[Records for locating displayed items]
━━━━

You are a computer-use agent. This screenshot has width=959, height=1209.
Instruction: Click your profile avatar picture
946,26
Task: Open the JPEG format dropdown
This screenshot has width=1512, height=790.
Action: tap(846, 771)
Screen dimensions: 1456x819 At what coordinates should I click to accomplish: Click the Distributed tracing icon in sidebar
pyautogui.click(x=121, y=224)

━━━━

Please copy all of the material above word for word, keeping every line as it is.

You are a computer-use agent. This screenshot has width=959, height=1209.
Instruction: Click your profile avatar picture
946,26
Task: Open the JPEG format dropdown
This screenshot has width=1512, height=790.
Action: tap(846, 771)
Screen dimensions: 1456x819 At what coordinates should I click to accomplish: Click the Distributed tracing icon in sidebar
pyautogui.click(x=121, y=224)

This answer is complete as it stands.